California is a community property state. In California all property acquired during marriage is presumed community unless it can be traced to a separate property source. Upon dissolution or legal separation, community property is divided evenly between the spouses. That means 50 percent of the community property is awarded to each party.
Separate property is property acquired by a spouse before marriage or after the date of separation or acquired during the marriage by devise, inheritance or gift. Separate property remains as such and cannot be divided 50-50 like community property. There are exceptions having to do with how the property was handled during the marriage.
How separate property can become community property
Typical use of separate property is to use one’s earnings before marriage to buy a house during the marriage and put the house in the names of both parties. The house is presumed community property but the separate property down payment may be reimbursable if it can be “traced”. That means showing a clear route of the source of the money, ideally in a separately held bank account.

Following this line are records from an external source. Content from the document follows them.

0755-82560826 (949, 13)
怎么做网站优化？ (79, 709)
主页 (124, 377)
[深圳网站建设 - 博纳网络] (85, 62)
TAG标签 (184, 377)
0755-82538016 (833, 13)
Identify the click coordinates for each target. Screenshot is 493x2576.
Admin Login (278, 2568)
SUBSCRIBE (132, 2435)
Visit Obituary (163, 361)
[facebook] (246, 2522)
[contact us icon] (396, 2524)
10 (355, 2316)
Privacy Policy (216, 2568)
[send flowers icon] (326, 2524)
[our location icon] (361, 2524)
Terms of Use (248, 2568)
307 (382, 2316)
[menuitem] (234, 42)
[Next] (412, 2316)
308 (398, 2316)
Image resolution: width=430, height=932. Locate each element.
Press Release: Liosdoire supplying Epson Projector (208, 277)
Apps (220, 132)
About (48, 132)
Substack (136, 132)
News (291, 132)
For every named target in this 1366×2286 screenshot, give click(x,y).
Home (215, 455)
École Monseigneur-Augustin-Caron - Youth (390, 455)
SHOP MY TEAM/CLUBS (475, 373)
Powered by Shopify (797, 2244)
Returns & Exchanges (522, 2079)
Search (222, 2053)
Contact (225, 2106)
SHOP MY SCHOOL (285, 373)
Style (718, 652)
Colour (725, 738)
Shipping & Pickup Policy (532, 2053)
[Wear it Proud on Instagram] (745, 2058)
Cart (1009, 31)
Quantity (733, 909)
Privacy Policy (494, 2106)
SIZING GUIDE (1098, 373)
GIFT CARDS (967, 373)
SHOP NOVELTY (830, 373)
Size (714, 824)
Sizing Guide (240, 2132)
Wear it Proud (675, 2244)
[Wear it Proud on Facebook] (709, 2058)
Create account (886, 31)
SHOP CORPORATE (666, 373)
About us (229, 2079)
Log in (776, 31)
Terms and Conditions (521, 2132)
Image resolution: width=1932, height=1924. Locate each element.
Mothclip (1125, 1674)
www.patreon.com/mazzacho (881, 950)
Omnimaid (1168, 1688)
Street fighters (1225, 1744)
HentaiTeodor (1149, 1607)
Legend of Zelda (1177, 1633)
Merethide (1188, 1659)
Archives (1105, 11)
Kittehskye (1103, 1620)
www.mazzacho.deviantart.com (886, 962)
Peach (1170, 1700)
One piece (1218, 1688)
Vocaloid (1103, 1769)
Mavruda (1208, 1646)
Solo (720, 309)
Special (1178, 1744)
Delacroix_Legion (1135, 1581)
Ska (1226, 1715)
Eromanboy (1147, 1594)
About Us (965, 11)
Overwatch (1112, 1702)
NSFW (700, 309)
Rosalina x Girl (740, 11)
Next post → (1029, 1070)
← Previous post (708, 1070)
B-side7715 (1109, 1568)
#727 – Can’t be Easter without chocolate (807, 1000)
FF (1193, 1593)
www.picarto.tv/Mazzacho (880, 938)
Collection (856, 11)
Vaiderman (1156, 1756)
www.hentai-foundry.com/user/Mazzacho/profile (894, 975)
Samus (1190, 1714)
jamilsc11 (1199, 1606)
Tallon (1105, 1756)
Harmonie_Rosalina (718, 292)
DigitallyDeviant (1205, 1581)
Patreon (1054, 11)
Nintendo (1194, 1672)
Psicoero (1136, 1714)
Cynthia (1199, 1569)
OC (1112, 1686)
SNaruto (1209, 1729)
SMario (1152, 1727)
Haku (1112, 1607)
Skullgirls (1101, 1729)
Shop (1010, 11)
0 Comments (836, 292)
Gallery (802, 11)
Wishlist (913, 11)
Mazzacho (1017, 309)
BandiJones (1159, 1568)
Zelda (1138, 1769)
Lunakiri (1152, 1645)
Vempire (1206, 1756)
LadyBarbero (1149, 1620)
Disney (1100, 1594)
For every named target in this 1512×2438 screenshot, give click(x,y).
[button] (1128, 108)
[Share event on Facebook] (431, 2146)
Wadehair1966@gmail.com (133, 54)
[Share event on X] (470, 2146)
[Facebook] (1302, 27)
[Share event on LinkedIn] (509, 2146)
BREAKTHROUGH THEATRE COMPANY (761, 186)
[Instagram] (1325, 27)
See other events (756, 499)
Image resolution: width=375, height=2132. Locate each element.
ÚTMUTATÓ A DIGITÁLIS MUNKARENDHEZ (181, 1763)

However, even a separately held bank account with assets earned before marriage or inherited can be commingled with community assets. Example: depositing one’s paychecks during marriage (presumed community property) into the account. The separate and community funds are “commingled”. That means that the separate property has lost its status as separate property. In the above example, tracing the separate property funds used to buy the house can be very difficult, especially if the monies in the account were used during the marriage to pay for community expenses. Forensic accountants may be necessary to analyze the account over the course of the marriage.